> **YOUR TASK**
Return the run of lines below that opens with the line containing "Hörmüz boğazında neft" and closes with the line containing "Bloomberg: Putin danışıqların", keeping each one exact.

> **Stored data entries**
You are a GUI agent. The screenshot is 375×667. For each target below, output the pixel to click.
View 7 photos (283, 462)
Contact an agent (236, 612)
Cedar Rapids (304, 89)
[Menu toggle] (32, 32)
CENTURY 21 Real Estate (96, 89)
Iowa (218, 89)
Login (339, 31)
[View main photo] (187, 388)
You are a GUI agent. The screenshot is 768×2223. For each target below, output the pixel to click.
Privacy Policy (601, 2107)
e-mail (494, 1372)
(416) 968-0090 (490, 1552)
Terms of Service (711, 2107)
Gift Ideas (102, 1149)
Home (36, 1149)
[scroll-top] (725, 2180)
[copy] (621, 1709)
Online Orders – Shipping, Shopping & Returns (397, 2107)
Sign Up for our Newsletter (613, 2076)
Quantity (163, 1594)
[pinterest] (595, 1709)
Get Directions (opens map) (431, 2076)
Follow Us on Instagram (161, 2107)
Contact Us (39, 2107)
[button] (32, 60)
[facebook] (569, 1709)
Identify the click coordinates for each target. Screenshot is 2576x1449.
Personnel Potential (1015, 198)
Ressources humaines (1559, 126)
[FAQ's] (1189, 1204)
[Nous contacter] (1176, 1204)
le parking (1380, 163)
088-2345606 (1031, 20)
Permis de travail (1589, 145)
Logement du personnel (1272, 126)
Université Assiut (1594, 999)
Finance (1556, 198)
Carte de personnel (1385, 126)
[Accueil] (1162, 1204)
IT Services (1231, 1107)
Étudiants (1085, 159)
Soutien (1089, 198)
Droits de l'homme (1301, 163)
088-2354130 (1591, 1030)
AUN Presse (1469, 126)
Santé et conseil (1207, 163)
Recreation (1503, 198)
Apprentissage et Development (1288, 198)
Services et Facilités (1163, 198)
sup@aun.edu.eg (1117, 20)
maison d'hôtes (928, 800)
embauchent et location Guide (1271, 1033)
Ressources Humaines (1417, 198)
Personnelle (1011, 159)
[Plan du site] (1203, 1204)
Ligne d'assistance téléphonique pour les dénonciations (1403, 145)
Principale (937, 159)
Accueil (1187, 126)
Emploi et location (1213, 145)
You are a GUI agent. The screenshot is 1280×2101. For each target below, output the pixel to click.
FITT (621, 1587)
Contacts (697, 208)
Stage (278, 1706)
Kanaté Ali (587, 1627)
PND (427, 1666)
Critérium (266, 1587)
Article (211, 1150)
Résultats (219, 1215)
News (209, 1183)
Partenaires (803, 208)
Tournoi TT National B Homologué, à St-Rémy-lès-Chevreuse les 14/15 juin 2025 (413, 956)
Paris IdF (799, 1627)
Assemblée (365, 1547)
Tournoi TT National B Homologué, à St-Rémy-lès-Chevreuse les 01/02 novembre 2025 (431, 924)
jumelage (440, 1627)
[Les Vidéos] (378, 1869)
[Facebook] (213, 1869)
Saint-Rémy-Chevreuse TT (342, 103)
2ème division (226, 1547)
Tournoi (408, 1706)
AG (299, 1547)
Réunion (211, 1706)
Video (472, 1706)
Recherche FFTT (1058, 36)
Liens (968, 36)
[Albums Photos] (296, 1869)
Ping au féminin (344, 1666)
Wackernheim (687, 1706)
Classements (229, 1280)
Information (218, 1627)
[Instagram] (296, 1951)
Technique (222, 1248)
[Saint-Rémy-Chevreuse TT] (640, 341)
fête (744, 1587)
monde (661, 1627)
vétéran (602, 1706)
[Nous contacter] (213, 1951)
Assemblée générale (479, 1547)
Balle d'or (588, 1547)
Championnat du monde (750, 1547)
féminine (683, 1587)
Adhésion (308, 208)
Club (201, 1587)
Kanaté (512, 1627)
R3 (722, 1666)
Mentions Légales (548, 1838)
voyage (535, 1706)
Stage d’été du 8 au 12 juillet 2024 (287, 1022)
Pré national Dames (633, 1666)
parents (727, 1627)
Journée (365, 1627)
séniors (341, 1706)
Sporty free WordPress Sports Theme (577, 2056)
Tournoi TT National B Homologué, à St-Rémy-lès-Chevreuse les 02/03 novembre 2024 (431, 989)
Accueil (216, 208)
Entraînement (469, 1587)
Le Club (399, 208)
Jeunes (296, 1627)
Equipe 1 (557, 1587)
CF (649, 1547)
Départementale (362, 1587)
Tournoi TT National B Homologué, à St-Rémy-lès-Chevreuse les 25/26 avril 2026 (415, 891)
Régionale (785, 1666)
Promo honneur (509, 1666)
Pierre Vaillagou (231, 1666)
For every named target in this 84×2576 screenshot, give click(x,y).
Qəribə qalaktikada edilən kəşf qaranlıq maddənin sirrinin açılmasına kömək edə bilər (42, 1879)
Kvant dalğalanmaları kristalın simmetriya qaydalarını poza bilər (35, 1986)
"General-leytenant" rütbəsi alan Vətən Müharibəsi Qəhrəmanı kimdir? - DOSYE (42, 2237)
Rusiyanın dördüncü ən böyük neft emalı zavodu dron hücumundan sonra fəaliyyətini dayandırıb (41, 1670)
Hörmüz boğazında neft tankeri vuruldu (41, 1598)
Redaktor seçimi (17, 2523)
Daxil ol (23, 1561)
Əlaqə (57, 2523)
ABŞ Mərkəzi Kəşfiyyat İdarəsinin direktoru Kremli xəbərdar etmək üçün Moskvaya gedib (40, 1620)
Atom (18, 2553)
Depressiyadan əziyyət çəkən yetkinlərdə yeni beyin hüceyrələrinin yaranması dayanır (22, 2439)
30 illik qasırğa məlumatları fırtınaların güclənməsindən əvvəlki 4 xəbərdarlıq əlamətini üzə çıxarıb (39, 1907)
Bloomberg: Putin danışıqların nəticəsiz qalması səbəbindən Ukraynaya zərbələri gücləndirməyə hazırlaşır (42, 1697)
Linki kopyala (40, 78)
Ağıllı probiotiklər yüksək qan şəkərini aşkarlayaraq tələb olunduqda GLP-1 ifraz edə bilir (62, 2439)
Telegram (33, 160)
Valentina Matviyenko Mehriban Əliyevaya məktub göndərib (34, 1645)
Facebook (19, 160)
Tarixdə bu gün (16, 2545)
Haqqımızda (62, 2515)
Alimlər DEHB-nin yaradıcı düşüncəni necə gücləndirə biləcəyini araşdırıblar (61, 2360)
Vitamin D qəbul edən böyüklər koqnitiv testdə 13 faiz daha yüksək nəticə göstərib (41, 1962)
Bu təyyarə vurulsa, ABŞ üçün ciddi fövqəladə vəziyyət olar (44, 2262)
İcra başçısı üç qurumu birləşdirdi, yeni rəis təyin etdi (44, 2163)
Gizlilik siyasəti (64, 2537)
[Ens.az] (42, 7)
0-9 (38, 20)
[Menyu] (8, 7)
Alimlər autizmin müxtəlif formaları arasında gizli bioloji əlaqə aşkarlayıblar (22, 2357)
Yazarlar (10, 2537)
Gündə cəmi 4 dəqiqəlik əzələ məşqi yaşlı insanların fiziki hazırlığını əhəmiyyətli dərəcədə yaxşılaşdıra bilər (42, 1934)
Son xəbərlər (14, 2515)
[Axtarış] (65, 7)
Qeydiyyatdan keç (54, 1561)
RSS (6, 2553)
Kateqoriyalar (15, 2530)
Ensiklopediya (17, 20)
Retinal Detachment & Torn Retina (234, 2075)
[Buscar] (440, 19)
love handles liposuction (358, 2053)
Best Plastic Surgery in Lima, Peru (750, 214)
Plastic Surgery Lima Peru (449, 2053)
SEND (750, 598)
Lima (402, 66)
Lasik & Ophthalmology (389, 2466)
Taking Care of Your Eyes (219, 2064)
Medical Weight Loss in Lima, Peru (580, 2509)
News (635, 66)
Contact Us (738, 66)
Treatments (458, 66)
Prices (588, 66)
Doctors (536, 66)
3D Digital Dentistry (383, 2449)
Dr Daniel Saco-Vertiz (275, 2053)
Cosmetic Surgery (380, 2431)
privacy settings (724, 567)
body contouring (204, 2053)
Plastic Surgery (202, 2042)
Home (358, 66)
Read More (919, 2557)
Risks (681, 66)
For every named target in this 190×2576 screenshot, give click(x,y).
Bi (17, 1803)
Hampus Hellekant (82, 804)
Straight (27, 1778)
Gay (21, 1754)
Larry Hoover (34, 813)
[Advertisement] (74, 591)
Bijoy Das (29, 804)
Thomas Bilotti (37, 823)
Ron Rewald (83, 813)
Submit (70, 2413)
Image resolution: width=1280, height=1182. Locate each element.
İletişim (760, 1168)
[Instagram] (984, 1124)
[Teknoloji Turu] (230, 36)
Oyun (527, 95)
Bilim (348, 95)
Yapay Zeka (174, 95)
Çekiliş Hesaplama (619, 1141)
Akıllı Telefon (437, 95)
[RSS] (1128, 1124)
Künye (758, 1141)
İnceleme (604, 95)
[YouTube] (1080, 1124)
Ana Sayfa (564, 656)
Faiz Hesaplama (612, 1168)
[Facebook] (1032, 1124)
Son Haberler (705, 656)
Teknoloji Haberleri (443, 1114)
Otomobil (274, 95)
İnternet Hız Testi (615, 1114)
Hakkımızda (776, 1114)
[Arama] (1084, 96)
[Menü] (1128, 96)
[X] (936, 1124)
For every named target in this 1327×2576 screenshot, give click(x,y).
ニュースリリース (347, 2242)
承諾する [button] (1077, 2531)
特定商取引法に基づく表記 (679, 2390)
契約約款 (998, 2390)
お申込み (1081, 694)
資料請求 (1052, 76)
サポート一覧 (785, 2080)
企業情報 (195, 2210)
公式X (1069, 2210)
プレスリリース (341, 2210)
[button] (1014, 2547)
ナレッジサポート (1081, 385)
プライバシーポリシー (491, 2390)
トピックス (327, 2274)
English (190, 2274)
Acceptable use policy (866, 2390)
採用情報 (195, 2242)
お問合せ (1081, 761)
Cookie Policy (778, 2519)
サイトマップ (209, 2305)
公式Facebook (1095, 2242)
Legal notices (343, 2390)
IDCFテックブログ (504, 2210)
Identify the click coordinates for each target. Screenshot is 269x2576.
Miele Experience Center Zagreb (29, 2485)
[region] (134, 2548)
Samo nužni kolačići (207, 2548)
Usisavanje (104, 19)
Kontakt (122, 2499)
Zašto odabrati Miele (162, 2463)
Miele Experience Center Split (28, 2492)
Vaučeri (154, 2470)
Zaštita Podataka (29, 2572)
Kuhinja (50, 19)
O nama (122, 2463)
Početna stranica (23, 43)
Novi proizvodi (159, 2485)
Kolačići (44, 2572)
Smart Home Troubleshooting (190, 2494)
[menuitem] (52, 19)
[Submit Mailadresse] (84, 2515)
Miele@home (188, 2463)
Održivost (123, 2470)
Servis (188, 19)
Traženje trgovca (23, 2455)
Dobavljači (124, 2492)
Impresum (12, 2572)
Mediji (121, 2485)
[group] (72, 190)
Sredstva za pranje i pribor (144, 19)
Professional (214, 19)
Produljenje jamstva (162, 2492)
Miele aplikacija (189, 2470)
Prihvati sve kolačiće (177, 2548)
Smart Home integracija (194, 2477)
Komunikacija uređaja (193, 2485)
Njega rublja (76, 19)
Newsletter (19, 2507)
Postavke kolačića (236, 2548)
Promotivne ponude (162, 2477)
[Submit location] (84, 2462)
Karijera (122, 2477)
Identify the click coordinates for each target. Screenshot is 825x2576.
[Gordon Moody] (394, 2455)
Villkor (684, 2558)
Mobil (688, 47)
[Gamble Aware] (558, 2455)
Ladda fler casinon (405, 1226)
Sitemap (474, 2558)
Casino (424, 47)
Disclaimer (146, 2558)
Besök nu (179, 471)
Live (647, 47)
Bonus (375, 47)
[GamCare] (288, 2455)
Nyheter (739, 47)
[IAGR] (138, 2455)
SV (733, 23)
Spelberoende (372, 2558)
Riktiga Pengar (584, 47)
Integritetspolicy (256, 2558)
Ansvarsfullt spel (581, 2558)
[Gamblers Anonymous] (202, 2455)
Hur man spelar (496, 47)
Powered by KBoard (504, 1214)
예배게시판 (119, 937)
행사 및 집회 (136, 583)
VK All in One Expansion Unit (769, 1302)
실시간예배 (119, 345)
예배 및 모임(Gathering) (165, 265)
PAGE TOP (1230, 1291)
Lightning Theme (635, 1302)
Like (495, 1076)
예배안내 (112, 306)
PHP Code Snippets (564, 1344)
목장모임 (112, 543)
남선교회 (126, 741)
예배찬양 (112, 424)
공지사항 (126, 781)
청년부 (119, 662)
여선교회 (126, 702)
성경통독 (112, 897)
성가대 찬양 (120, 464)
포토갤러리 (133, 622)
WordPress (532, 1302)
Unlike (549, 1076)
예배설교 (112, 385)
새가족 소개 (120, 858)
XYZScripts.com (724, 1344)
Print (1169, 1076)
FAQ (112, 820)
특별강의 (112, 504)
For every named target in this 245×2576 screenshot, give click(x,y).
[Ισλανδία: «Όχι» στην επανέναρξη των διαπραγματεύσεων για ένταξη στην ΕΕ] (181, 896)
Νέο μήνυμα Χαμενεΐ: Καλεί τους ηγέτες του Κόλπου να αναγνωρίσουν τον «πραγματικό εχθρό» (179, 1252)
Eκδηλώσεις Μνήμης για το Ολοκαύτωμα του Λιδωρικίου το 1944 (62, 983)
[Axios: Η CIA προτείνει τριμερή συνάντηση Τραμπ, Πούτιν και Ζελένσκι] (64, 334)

> **REPLY**
Hörmüz boğazında neft tankeri vuruldu (41, 1598)
Redaktor seçimi (17, 2523)
Daxil ol (23, 1561)
Əlaqə (57, 2523)
ABŞ Mərkəzi Kəşfiyyat İdarəsinin direktoru Kremli xəbərdar etmək üçün Moskvaya gedib (40, 1620)
Atom (18, 2553)
Depressiyadan əziyyət çəkən yetkinlərdə yeni beyin hüceyrələrinin yaranması dayanır (22, 2439)
30 illik qasırğa məlumatları fırtınaların güclənməsindən əvvəlki 4 xəbərdarlıq əlamətini üzə çıxarıb (39, 1907)
Bloomberg: Putin danışıqların nəticəsiz qalması səbəbindən Ukraynaya zərbələri gücləndirməyə hazırlaşır (42, 1697)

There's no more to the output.